[Item position records]
# # # #

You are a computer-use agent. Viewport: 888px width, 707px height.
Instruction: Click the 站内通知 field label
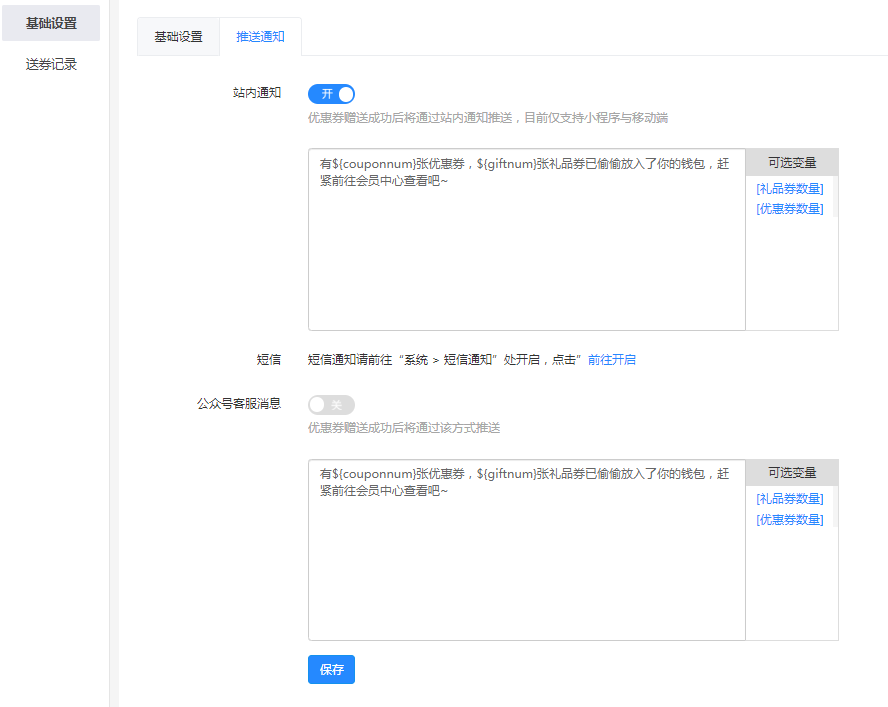[x=257, y=93]
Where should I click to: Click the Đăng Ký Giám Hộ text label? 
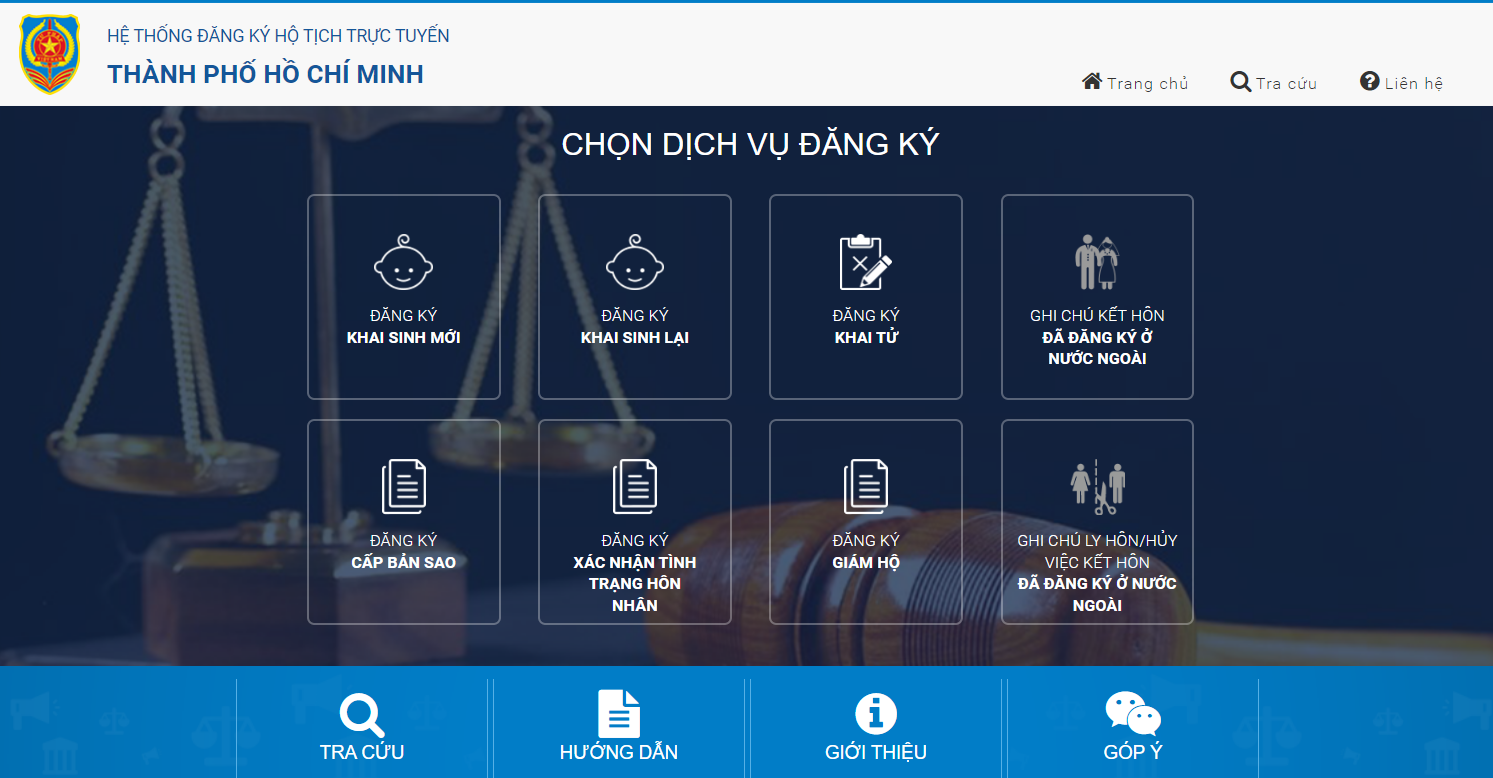tap(866, 551)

# # # #

Give the lines from the one containing "Where should I" through the end of the records, inclusive, as a numbered list, omitting blank lines and leaving out the pictures.

• Finished task:
1. Where should I click to: Click the Đăng Ký Giám Hộ text label? 
2. tap(866, 551)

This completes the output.